A fls. 194 a 196 vieram o viúvo e filho menor da ofendida, que faleceu na sequência das manobras abortivas praticadas pela arguida, deduzir pedido de indemnização civil alicerçado unicamente nos danos materiais e morais decorrentes do falecimento da ofendida por força das ditas 'manobras'.
O Tribunal de Círculo da ..., por acórdão proferido em 28.10.1994, veio a condenar a arguida como autora de um crime de aborto na pena de 18 meses de prisão, julgando ainda improcedente o pedido de indemnização civil, nos seguintes termos:
'Do pedido de indemnização civil:
Neste âmbito importa averiguar se os factos dados como provados integram os pressupostos da responsabilidade civil por facto ilícito. Nos termos do artigo 483º, nº. 1, do Código Civil, os pressupostos de cuja verificação depende a existência da aludida responsabilidade são: A acção, a antijuricidade, a culpa do agente, o dano e o nexo de causalidade entre o facto e o dano. Acontece que a total falta de prova de factos que integrem pelo menos o nexo de causalidade, tanto quanto é certo não se ter demonstrado que a septicemia tenha sido causada pelo aborto, conduz à improcedência desta acção'.
'(...) Na improcedência do pedido cível absolve-se a demandada dos pedidos contra ela formulados' (cfr. fls. 264 a 269).

§ ENUNCIADO A: Transcreva, nas linhas de registros, o trecho que começa na linha que contém "Click the blue move-down arrow icon" e termina na que contém "Action: [432, 275]", ambas incluídas.
O texto e as linhas de registros não têm relação entre si.

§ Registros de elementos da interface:
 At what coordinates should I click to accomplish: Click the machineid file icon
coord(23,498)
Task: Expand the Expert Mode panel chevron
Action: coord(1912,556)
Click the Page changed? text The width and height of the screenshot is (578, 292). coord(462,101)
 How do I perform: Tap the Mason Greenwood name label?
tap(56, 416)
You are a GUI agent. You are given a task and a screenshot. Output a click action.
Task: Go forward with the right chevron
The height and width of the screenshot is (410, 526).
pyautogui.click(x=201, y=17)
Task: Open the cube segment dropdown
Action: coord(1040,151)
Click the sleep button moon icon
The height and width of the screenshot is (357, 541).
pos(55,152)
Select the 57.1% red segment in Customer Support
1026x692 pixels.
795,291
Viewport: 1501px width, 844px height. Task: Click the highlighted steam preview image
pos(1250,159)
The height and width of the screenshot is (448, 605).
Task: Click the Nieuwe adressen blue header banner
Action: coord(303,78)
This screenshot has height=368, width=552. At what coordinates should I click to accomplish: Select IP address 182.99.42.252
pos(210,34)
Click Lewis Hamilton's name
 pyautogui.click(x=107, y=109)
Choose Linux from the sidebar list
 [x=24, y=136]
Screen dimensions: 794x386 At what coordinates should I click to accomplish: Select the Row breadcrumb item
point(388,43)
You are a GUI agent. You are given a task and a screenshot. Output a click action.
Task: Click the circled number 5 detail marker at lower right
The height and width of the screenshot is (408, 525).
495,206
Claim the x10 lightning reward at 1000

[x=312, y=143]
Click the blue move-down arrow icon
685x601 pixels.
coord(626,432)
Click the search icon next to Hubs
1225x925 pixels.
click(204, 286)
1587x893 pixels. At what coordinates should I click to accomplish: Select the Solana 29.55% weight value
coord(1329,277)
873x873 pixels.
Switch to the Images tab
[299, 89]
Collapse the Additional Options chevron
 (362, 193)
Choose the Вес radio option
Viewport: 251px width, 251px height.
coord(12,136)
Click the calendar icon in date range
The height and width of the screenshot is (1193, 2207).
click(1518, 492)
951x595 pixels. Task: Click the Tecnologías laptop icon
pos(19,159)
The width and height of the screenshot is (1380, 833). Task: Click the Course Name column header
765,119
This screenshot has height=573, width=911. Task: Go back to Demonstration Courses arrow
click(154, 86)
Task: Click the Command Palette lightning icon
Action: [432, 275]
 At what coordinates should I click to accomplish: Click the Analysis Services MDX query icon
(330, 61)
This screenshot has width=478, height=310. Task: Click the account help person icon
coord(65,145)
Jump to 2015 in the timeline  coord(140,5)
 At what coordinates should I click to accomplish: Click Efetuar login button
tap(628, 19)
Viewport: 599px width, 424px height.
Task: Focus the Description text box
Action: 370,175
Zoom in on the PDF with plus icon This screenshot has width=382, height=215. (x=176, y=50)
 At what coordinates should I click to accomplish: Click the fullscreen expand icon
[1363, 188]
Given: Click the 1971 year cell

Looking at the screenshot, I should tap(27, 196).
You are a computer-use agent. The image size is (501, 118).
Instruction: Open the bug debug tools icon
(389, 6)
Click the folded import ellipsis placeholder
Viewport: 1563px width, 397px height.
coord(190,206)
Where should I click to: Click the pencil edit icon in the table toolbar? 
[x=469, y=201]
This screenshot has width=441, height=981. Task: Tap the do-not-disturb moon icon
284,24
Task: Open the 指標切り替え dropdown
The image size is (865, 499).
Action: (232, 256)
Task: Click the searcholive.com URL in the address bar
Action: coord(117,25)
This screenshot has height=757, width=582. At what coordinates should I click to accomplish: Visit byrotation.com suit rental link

§ ENUNCIADO B: Reescreva o trecho do texto que começa nas palavras "A fls. 194 a" e termina em "das ditas 'manobras'.", substituindo "viúvo" por "cônjuge".

§ RESULTADO A:
Click the blue move-down arrow icon
685x601 pixels.
coord(626,432)
Click the search icon next to Hubs
1225x925 pixels.
click(204, 286)
1587x893 pixels. At what coordinates should I click to accomplish: Select the Solana 29.55% weight value
coord(1329,277)
873x873 pixels.
Switch to the Images tab
[299, 89]
Collapse the Additional Options chevron
 (362, 193)
Choose the Вес radio option
Viewport: 251px width, 251px height.
coord(12,136)
Click the calendar icon in date range
The height and width of the screenshot is (1193, 2207).
click(1518, 492)
951x595 pixels. Task: Click the Tecnologías laptop icon
pos(19,159)
The width and height of the screenshot is (1380, 833). Task: Click the Course Name column header
765,119
This screenshot has height=573, width=911. Task: Go back to Demonstration Courses arrow
click(154, 86)
Task: Click the Command Palette lightning icon
Action: [432, 275]

§ RESULTADO B:
A fls. 194 a 196 vieram o cônjuge e filho menor da ofendida, que faleceu na sequência das manobras abortivas praticadas pela arguida, deduzir pedido de indemnização civil alicerçado unicamente nos danos materiais e morais decorrentes do falecimento da ofendida por força das ditas 'manobras'.